I took a deep breath and looked around. Were there any sticks I could rely on for balance? I once found strong on the edge of a yard on which I used to climb a slashing weed, and came into a doorway as if I were sticking a flag on top. There was a time when I took off my cardigan to cover my hands so I could very cautiously push myself from the side of a cactus toward landing another address. And in “The Great Evergreen Incident of 2007,” I leaned on a row of cascading pot plants to lead me out onto the street.
In the case of Anne’s house, I climbed the plane as if I was climbing a rock, honking the Mission: Impossible song to make myself smile and wishing no one was there to watch it.
For as long as I can remember, I let my imagination protect me from the challenges of living with a disability. I was born with cerebral palsy three years before the Americans with Disabilities Act was passed, so I had to learn to walk on rolling ankles and inward-facing knees at the same time that public spaces were required to be accessible to me. But in practice the law is intermittent, and it is not unusual for ramps to go into back alleys or elevators to open up long lanes. Once it becomes clear that my body isn’t welcome where I want it to be, I imagine myself wearing a men’s black suit, smile, and say, “We’ll just see that.” (I should probably mention here that my father raised me on James Bond films.)
As a child, I interpreted these solutions as practical in an undisabled world, a task that is best done if I remain calm and focused, constantly looking for clear paths in a subway station, sports field, or high-rise without causing too much disturbance. . The fact that I could walk 30 minutes before I needed to rest just gave me a countdown to my adrenaline-pumping rates. Eventually, to blend in more, I learned how to move around without any helpers at all.
On the other hand, homes are a completely separate obstacle. There are no federal regulations for bungalows or brownstones to follow on accommodations, and wide doorways and woven floors didn’t quite have the same design effect as shiplap and fiddle leaf figs. So, every home I visit is unpredictable – from the hard surfaces leading up to the front door, to the amount of stairs separating rooms, to having a high-edge bathtub instead of a walk-in shower. And unlike in public places, where I feel more anonymous, creating access in private places is often done in front of a specific audience.

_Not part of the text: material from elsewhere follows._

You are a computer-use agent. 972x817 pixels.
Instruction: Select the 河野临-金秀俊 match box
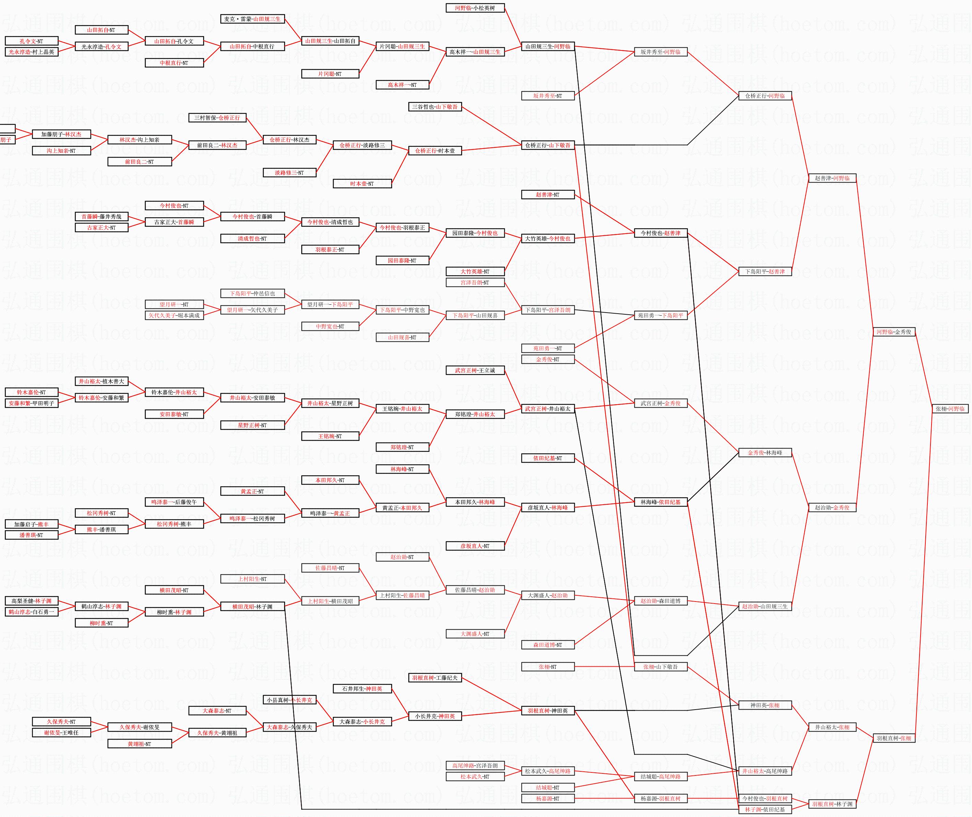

Family members and childhood friends already know I appreciate them carrying my plate to the table or offering their arm up the rungs of a sunken living room, but acquaintances usually have to be asked. In college and in my twenties, I struggled with revealing how I might need help. What is the best way to tell if a third floor apartment is a waiting room? How do I say that it is impossible to stand for hours on end? I was routinely nervous about the nearest available parking, the nearest open seat, and how much to fill my glass until I could still carry it on my own. I tried not to let these considerations appear, for I laughed at a joke or told a story, afraid that the intricacies of my disability would cast a frightening shadow on the emerging friendships and encounters. So, most of the time, I didn’t say anything.

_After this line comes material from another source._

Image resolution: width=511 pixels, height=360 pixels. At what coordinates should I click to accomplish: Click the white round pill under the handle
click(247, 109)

My understanding of my disability in public was also how I learned to accommodate it in private. All those lifts and ramps out of the way, all the side looks and separate formalities that come with finding a way in, were just the mega version of what I could encounter in the intimacy of a home. When I called myself a secret agent, it was because I felt my disability was something I had to shroud.
After I first met Anne, she introduced me to a group of women who have become a support system for jobs, relationships, and where to find the best pizza. As we got to know each other, and became more comfortable in my own skin, I began to talk about my disability during our monthly restaurant dinners—and with their encouragement, openly with strangers. That’s when Laura sent me a message I’ve never received before. “Hey! I wanted to tell you before coming to my apartment that there is only one set of stairs, with rails, leading to it. Do you need help getting from your car to the top floor?”

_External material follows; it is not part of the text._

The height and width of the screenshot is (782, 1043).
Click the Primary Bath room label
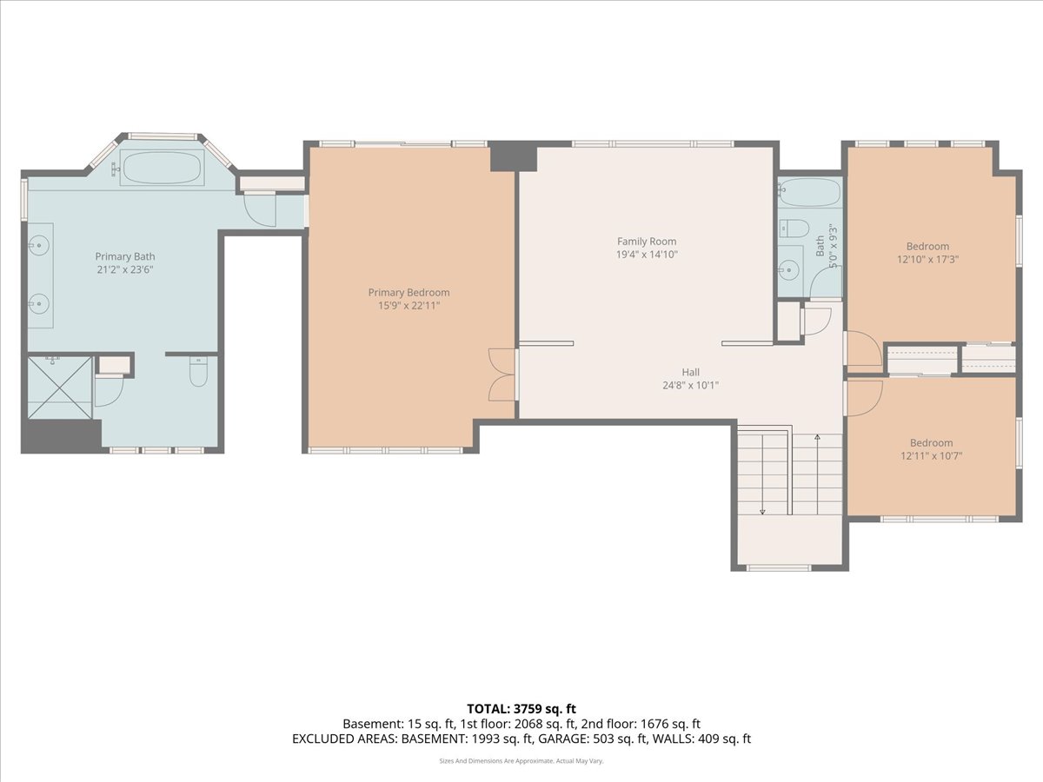tap(125, 256)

I know it sounds silly, but I’ve been looking at these words for a long time. I was used to solving the access puzzle on my own, and reducing it to the back of the pool. This text was Laura telling me to retire from my job as a secret spy, because the deed is over: She was on me. As a friend and hostess, she wanted to make sure I would have just as much fun as the next guest, whether they had dietary restrictions, pet allergies, or reluctance to hear spoilers about a new show.
When I told her how much this check-in meant to me, she shrugged her shoulders and said, “I just wanted to make sure you could be here.” Since then, Ann and others have sent similar texts letting me know where to park, how many stairs to expect, and to call them if I need a backup.
My disability was never something to be ashamed of, although it took me a while to realize it. It’s the part of my life that boosts creativity, builds empathy, and allows me to experience the world through a hard-earned lens of unfair facts and accidental totality. I am grateful for cerebral palsy, such gratitude is complicated. When someone invites me into their house with a gentle acknowledgment of my disability, including any potential risks and how they might be able to help, they clearly want me to be completely myself as soon as I walk in through the door. And once I’m there, I can exhale.